Cabría esperar que gestos como este que, además de una simbología poderosa, sugieren toda una intención de reescribir la historia, se multiplicaran en estos cuatro años, y de ahí hacia adelante, Algo que nunca se ha planteado dentro de lo urgente y prioritario es la construcción de una nueva iconografía nacional, una que reconcilie, convoque, identifique, y se materialice en monumentos, en muros, en discursos, en concepciones del espacio público. Algo de eso hay en la decisión de abrir la calle sexta, en donde está la parte posterior de la Casa de Nariño, al tráfico vehicular; mucho de eso hay en la orden de eliminar las rejas que encierran la hermosa plazoleta entre el Capitolio y el palacio presidencial, pues sugiere un gobierno que confía, que no teme, que no busca encerrarse, que no pretende robarle espacios a la gente.

Petro fue muy dado a permitir e incluso fomentar la expresión ciudadana en los muros, y la mayoría de cosas que quedaron, en los puentes de la 26, en la circunvalar donde comienza la Perseverancia, son buitres, calaveras, cruces, recordatorios del horror, de la represión, de la muerte y la violencia. Válido y necesario, pero quizá haya llegado el tiempo de empezar a pintar aves, que no palomas desgastadas, flores, arcoíris, corazones, en fin. Eso lo saben mejor los grafiteros y los artistas y la gente del lenguaje visual. Tal vez haya llegado el tiempo de empezar a encarar más la vida que la muerte. Más la ilusión y la esperanza que la revancha y el dolor.
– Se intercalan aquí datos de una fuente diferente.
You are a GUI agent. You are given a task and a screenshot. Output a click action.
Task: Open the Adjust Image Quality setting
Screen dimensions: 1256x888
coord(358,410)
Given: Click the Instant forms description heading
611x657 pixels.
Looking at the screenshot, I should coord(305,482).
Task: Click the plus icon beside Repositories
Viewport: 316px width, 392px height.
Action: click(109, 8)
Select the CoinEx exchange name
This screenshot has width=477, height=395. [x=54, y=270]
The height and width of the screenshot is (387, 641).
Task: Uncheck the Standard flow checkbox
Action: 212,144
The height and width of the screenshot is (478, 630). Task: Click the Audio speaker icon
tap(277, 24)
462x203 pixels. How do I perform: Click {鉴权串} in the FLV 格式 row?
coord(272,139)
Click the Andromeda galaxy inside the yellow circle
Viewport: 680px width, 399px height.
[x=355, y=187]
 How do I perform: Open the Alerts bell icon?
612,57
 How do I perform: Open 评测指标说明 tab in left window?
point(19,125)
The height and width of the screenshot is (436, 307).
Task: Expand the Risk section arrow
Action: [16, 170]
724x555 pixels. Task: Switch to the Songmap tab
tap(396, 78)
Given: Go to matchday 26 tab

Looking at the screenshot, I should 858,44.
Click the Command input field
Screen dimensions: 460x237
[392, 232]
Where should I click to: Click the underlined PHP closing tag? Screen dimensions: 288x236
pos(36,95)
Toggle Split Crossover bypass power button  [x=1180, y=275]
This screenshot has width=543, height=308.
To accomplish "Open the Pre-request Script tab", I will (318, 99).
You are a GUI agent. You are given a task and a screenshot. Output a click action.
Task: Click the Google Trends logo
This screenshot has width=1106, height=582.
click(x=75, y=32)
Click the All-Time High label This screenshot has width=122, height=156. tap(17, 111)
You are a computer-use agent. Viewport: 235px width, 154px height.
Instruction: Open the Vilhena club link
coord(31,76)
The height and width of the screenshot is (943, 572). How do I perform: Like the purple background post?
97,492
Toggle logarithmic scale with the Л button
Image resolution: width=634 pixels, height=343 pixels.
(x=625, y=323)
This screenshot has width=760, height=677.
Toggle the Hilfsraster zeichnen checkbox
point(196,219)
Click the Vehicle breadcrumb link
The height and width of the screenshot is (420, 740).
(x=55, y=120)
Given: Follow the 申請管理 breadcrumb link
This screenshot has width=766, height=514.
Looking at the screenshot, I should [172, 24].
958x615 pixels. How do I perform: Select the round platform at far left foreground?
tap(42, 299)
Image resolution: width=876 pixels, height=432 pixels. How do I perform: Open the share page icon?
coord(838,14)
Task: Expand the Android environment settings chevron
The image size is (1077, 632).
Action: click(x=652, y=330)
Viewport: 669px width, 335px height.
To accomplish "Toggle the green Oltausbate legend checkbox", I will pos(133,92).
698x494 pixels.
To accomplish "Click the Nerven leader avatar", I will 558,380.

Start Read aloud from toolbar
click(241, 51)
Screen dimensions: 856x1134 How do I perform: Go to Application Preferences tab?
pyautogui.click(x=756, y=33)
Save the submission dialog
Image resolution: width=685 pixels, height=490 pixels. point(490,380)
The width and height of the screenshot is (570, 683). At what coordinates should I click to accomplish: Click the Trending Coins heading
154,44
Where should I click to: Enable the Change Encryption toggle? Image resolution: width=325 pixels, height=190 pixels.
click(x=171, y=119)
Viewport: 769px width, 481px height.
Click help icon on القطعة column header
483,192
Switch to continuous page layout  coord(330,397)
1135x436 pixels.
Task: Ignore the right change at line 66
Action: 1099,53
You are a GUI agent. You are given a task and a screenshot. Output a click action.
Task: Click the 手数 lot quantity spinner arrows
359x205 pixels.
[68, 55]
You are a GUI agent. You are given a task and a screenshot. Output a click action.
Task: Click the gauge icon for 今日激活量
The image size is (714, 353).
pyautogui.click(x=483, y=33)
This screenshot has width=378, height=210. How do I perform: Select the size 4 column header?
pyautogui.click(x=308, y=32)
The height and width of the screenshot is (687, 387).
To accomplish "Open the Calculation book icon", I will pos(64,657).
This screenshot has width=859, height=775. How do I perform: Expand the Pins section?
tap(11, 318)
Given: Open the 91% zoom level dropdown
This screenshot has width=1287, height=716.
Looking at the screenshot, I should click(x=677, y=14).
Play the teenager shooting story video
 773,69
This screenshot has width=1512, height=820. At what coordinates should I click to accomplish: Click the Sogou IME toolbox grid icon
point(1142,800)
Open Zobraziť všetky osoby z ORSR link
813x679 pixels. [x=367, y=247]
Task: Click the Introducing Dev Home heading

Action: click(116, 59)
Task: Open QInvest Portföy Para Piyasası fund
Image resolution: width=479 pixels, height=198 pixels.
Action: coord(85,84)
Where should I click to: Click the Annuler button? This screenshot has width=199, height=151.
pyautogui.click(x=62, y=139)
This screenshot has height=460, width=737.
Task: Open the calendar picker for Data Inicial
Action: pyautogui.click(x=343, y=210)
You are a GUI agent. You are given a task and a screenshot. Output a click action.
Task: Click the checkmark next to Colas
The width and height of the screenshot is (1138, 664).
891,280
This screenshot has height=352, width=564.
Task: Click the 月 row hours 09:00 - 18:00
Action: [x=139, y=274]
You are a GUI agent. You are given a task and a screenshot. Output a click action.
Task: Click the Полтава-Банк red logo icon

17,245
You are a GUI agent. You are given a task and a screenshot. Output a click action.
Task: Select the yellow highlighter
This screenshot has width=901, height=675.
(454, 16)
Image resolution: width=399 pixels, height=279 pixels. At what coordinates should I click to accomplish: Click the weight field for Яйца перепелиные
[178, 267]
En estos tiempos en los que, desde Canadá hasta Argentina, han comenzado a caer estatuas, es la ocasión, como busca hacer la Alcaldía de Bogotá con el monumento a Colón y a Isabel, de preguntarle a la gente qué merece ser recordado y enaltecido, convertido en ícono, en mensaje del pasado hacia el futuro, en motivo de identidad y cohesión. La memoria es una construcción de la cultura, y de todos.